A maior parte das transações estão relacionadas com o produto `W`

#### Card Features

In [None]:
resumetable(train[['card1', 'card2', 'card3', 'card4', 'card5', 'card6']])

In [None]:
# percentis para as colunas de cartão
print("Card Features Quantiles: ")
print(train[['card1', 'card2', 'card3', 'card5']].quantile([.01, .025, .1, .25, .5, .75, .975, .99]))

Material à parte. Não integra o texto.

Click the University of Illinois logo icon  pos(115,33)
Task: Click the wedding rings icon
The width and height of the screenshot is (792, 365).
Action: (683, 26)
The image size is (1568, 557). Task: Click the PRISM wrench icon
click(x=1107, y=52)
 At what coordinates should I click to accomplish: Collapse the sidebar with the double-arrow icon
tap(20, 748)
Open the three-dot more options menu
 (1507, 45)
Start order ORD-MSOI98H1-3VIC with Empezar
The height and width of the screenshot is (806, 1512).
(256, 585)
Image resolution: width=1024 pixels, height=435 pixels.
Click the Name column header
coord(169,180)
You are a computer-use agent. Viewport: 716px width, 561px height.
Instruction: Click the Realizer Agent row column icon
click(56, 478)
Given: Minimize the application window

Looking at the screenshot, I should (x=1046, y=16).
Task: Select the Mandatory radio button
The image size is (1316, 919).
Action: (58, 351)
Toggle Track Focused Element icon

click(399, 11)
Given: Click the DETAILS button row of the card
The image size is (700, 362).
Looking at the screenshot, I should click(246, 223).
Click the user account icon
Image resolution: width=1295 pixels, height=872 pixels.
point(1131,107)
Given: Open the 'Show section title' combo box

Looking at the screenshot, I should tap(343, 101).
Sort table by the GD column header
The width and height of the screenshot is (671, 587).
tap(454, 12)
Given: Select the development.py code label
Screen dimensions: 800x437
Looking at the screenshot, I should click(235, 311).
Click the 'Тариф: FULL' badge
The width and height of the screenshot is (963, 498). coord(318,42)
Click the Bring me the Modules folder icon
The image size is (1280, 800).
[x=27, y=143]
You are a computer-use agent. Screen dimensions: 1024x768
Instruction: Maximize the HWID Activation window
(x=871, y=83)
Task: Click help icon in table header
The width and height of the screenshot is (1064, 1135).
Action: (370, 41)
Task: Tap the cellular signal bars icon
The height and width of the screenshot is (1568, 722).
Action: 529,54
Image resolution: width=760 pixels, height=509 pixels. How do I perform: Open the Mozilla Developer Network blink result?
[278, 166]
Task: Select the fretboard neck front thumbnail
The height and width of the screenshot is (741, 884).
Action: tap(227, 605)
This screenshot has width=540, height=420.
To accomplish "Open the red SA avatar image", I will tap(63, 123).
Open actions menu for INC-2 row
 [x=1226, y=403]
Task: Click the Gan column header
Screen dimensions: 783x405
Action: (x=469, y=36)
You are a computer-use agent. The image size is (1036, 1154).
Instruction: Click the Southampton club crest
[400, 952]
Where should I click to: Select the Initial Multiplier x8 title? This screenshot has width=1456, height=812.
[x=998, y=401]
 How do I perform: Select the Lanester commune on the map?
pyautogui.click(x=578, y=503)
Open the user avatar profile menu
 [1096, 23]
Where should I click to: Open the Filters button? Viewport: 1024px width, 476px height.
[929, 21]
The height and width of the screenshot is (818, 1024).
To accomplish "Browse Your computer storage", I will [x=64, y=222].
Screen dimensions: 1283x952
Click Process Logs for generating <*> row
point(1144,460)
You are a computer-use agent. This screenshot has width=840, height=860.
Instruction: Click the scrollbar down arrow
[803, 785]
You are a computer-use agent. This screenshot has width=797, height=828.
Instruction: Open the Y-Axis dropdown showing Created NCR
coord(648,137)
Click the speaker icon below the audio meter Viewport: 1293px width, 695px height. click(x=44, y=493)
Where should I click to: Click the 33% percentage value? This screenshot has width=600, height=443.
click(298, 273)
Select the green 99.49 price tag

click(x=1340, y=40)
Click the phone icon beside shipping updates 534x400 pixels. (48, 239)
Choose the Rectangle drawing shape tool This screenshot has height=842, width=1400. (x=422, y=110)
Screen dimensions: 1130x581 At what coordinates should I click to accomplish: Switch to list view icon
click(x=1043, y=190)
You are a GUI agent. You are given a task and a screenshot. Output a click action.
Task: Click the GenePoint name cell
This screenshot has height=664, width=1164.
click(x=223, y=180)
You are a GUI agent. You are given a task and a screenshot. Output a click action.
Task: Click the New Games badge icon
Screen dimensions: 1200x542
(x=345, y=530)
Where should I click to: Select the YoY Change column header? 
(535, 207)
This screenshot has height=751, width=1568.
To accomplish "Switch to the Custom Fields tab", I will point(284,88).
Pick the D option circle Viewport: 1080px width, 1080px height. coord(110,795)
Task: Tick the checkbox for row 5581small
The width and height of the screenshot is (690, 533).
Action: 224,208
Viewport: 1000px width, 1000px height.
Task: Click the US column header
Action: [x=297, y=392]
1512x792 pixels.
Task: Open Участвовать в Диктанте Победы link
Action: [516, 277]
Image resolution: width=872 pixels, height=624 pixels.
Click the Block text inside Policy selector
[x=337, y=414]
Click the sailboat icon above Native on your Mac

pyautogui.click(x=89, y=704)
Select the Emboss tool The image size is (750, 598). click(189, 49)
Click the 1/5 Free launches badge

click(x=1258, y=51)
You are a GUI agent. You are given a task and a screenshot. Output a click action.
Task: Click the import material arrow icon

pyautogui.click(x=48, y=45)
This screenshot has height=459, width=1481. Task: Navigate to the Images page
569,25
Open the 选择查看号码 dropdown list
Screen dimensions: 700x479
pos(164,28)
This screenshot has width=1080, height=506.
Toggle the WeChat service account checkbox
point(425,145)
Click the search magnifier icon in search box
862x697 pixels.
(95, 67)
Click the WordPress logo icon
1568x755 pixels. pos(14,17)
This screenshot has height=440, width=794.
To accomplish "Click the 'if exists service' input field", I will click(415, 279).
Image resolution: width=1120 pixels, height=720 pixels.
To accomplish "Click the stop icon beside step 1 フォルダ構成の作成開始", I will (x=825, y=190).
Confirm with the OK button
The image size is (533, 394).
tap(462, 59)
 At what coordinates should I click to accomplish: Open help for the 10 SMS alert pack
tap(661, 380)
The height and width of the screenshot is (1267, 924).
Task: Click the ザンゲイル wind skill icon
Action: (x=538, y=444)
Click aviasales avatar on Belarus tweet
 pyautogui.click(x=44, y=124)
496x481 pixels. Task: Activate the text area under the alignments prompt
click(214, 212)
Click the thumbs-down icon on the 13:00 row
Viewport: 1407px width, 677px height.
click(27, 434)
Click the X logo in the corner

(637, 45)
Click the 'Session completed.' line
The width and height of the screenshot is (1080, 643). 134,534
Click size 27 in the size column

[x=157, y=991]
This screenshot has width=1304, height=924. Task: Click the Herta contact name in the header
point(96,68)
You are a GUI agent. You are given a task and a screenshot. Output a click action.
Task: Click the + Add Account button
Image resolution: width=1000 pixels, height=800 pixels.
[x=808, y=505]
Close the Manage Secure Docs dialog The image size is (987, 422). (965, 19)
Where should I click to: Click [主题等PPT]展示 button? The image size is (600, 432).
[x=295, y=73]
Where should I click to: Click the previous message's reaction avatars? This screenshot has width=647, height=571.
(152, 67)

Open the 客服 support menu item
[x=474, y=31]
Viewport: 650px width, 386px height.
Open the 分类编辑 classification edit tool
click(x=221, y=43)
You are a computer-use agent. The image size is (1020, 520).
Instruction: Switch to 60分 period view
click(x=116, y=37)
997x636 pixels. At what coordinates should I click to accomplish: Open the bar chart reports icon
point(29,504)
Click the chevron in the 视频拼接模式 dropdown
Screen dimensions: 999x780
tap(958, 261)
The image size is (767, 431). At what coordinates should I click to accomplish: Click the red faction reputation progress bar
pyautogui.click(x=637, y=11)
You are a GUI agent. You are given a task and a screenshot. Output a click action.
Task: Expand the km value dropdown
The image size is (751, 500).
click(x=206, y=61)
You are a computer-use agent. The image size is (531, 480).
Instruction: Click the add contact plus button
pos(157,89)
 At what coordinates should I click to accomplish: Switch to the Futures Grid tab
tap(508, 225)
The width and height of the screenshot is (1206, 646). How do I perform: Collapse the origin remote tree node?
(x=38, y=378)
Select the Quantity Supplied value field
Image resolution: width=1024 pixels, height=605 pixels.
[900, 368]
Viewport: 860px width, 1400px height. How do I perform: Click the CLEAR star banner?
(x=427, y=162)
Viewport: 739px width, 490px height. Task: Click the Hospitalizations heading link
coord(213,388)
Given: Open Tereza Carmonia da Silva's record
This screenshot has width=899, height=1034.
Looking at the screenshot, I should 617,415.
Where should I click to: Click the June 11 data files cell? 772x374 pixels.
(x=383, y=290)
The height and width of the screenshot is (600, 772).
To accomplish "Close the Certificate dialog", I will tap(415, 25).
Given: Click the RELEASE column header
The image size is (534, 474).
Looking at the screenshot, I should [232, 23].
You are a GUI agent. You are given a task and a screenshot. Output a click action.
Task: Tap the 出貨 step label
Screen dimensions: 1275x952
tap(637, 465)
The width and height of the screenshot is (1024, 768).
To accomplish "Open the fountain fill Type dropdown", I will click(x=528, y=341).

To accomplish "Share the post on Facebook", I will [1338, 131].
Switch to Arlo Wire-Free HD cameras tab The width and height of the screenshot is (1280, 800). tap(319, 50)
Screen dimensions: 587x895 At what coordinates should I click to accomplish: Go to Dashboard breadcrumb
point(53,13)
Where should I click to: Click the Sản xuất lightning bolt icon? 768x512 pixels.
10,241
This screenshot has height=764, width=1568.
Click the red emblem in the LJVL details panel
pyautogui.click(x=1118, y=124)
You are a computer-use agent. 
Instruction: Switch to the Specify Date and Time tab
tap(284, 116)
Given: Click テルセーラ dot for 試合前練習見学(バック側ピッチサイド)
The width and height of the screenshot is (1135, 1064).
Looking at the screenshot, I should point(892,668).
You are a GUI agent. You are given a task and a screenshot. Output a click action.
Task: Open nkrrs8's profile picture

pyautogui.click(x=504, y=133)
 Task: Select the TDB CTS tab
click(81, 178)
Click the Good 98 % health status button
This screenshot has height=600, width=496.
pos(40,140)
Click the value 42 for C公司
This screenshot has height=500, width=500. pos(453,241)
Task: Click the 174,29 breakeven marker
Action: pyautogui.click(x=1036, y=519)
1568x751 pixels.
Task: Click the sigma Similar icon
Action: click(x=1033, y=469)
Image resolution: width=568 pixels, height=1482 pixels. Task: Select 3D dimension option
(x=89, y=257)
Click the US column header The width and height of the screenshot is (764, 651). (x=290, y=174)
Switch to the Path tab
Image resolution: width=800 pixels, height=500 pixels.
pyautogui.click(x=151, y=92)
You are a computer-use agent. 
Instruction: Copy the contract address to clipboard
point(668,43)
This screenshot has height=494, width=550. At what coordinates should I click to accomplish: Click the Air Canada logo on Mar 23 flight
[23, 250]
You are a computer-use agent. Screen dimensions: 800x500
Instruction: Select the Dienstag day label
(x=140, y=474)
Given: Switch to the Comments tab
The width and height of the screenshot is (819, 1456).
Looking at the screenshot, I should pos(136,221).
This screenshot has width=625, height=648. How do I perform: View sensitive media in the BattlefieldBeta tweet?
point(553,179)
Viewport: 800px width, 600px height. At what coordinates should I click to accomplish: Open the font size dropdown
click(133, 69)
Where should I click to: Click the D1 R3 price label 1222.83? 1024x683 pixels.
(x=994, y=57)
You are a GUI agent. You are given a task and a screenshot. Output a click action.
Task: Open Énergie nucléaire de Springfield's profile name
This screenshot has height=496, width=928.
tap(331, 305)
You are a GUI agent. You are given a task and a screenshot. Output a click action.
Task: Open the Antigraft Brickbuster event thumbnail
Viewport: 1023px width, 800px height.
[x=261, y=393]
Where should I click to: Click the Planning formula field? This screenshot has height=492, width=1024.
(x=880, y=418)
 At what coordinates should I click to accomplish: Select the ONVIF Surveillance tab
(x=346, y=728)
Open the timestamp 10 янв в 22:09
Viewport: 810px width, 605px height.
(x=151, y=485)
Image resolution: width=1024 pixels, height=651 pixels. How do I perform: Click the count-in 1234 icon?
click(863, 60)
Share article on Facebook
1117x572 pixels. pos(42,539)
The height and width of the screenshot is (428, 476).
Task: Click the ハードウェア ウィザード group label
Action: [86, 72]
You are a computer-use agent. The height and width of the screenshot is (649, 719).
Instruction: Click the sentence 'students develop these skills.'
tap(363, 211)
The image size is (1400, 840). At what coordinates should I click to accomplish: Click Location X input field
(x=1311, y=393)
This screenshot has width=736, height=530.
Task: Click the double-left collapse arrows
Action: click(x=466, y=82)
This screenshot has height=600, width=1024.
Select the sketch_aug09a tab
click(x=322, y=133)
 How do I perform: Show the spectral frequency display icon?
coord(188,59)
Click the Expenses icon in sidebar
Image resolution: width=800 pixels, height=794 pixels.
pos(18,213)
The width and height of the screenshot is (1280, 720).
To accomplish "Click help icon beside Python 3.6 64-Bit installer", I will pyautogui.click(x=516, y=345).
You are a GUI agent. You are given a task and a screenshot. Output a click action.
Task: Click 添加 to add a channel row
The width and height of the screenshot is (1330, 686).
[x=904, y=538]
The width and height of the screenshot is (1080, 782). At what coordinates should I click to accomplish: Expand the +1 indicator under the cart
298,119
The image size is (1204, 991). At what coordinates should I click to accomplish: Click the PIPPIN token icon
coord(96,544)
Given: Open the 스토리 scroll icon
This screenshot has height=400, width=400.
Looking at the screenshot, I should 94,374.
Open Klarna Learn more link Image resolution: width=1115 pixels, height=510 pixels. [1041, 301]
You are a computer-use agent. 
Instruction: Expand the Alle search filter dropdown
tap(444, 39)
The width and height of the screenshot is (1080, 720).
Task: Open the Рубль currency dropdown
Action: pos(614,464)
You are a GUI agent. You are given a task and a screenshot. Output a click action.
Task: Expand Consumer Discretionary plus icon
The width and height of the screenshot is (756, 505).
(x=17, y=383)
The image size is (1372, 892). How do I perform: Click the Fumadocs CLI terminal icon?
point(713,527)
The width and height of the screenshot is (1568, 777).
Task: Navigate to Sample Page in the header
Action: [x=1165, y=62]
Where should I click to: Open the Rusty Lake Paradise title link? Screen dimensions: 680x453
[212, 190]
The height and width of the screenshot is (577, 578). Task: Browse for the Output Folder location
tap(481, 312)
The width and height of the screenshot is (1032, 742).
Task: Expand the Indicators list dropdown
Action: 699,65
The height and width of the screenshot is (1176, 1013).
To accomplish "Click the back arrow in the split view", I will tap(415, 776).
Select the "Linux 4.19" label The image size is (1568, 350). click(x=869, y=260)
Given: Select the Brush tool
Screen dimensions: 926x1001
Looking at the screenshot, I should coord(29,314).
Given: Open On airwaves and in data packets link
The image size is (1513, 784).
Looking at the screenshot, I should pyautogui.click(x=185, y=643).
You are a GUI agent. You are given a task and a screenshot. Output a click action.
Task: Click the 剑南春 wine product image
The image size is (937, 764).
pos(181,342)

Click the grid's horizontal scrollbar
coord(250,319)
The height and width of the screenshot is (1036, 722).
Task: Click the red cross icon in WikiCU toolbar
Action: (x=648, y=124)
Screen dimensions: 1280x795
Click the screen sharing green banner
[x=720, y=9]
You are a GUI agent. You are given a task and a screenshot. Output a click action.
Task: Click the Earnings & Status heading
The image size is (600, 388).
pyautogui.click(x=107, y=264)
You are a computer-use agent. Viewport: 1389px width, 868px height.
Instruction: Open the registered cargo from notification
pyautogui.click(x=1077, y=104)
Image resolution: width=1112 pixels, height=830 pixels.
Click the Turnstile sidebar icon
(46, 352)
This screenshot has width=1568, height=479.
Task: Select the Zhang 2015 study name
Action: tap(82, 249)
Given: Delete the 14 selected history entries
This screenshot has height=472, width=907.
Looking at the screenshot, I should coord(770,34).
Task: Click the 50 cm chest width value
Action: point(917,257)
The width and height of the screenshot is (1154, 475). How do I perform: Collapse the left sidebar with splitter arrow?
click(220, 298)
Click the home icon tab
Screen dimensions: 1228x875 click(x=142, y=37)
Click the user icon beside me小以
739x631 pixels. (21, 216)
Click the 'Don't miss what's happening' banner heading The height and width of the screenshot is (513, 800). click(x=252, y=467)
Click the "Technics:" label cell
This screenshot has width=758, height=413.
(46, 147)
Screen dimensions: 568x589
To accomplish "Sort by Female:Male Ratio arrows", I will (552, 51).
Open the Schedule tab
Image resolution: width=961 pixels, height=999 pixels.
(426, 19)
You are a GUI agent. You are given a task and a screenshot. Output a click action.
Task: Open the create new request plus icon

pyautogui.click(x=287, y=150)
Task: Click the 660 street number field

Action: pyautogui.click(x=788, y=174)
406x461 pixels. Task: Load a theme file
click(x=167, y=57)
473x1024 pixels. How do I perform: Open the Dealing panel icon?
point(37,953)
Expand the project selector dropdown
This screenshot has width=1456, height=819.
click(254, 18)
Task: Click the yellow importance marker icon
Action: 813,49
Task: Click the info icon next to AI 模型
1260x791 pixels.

`Card 1` e `Card 2` com uma ampla distribuição de valores. Melhor tirar o log dessas colunas

In [None]:
train.loc[train.card3.isin(train.card3.value_counts()[train.card3.value_counts() < 200]
                                 .index), 'card3'] = "Others"
train.loc[train.card5.isin(train.card5.value_counts()[train.card5.value_counts() < 300]
                                .index), 'card5'] = "Others"

In [None]:
# visualizando as distribuições de Card 1, Card 2 e Card 3
tmp = pd.crosstab(train['card3'], train['isFraud'], normalize='index') * 100
tmp = tmp.reset_index()
tmp.rename(columns={0:'NoFraud', 1:'Fraud'}, inplace=True)

tmp2 = pd.crosstab(train['card5'], train['isFraud'], normalize='index') * 100
tmp2 = tmp2.reset_index()
tmp2.rename(columns={0:'NoFraud', 1:'Fraud'}, inplace=True)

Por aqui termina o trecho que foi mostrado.